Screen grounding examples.

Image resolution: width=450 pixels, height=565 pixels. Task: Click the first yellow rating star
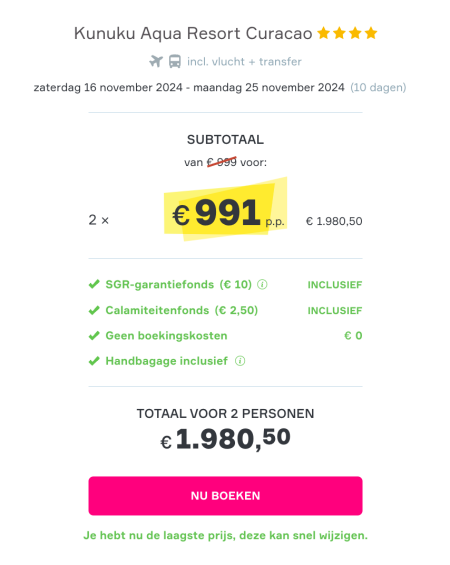pos(323,33)
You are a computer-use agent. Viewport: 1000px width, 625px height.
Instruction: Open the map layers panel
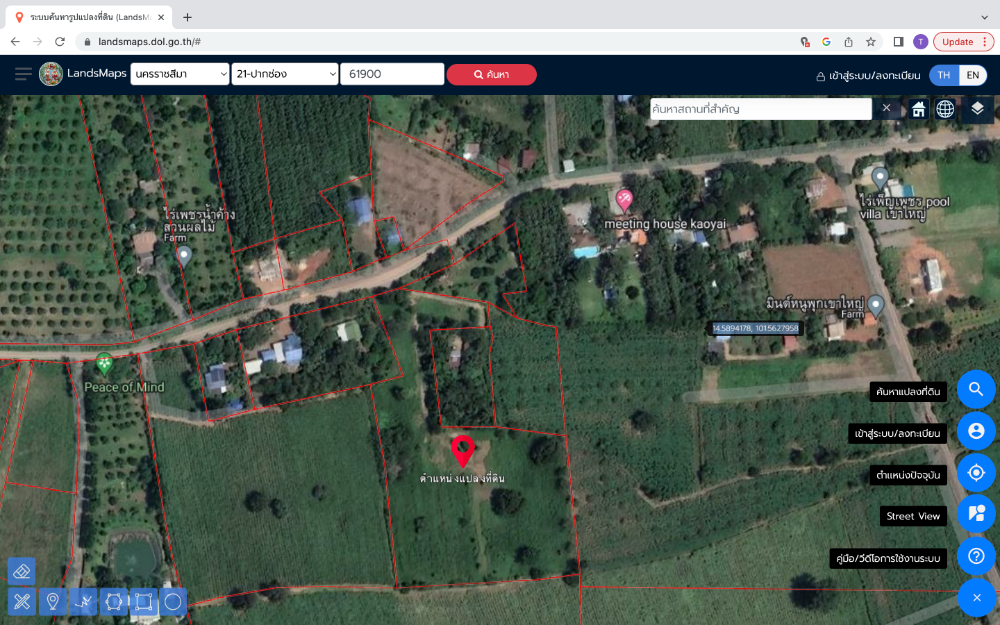click(977, 109)
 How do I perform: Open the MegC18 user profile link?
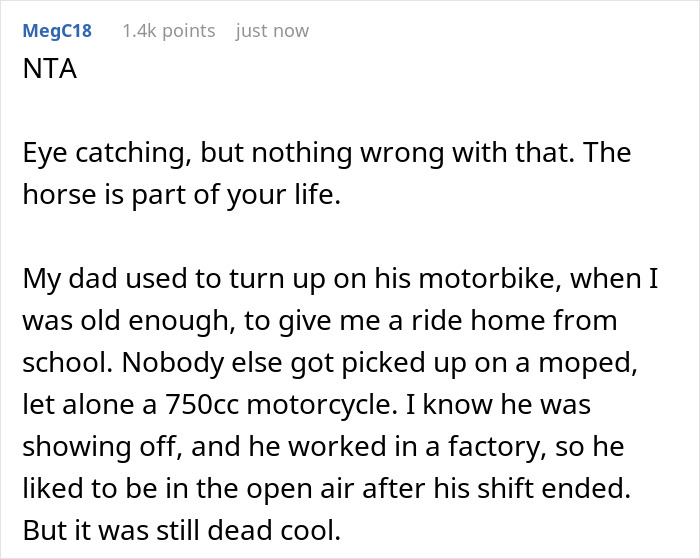coord(55,31)
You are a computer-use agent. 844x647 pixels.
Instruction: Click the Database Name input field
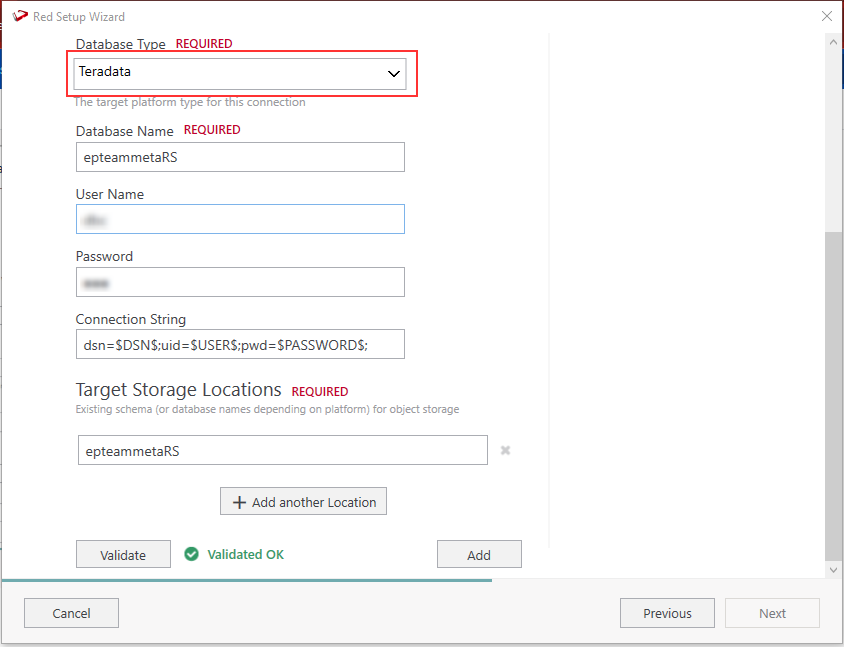240,157
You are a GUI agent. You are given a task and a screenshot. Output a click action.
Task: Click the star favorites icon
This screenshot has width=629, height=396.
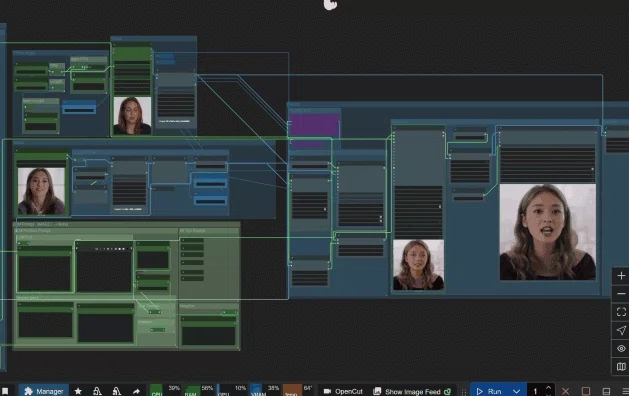[x=78, y=391]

The task. Count the lines in the listing above that contain the string "star", matching case exactly, and reply with only the number.

Correct answer. 2